3. You’ve been doing the same routine for six months (or years) Every gym has members who turn up every day, week in, week out and they look exactly the same week in, week out. I’d be willing to guess that one of the reasons they haven’t changed their body is because they’re sticking to the same routine every single time they train.
Your body is amazing at adapting, but it needs a stimulus to do so, if you’re not giving it a reason to adapt, then it won’t and best case scenario is you look exactly the same…. worst case, you look worse.
4. You’re not tracking your progress I’m a stronger believer in having as much data as possible to evaluate your progress in the gym.

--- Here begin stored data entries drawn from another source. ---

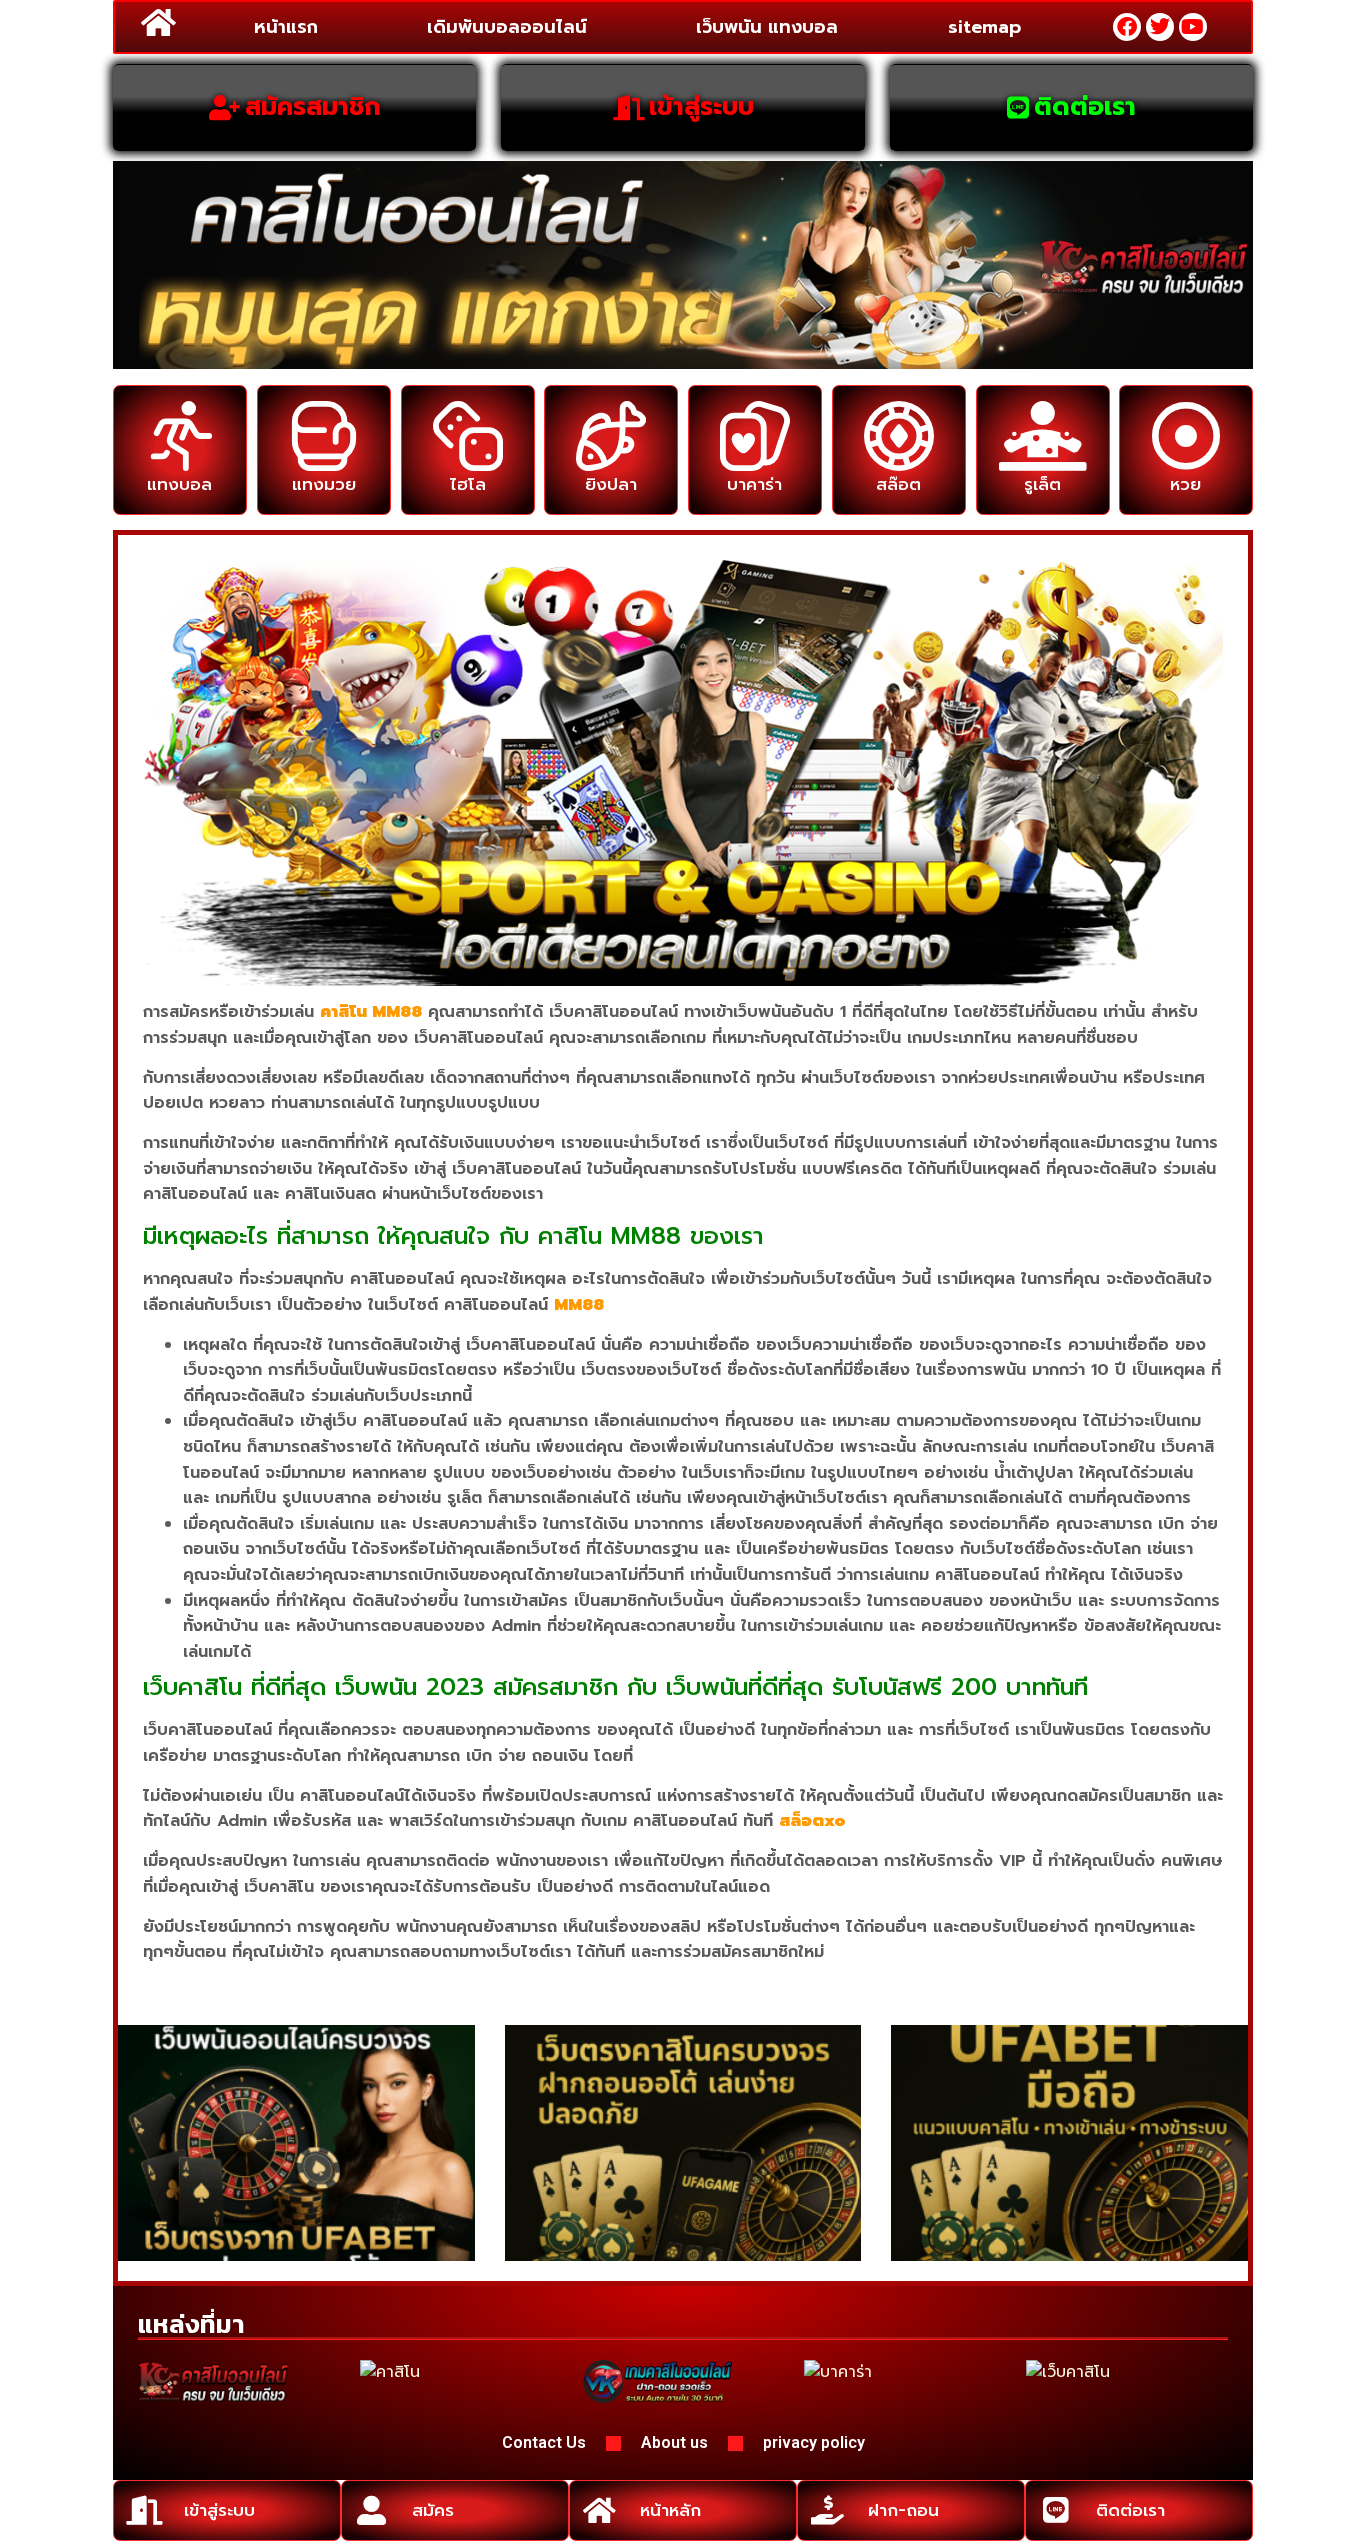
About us (674, 2442)
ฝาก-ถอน (903, 2510)
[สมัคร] (371, 2510)
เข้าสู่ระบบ (219, 2510)
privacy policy (814, 2442)
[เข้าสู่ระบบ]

I use a log book personally and something similar for my clients. I can look back over days, weeks, months or even years of my clients workouts to ensure that constant progress is being made, it’s not difficult to bring a pen and pad into the gym with you (I’m old school like that) or even a fancy training app on your iPhone.
5. You’re not training hard enough If you want your body to change then you’re going to have to force it to do so and that means pushing your boundaries.
Now that doesn’t mean you need to adhere to the ‘no pain, no gain’ attitude, because that’s foolish, what you do need to do is strive for progress each week. If you managed to use the 6kg dumbbells for 10 reps last week, then go ahead and jump up to the 7kg dumbbells this week, you might not get 10 reps out straight away, but you will get there, it’s all about striving for progress with every workout, that’s how we improve our bodies.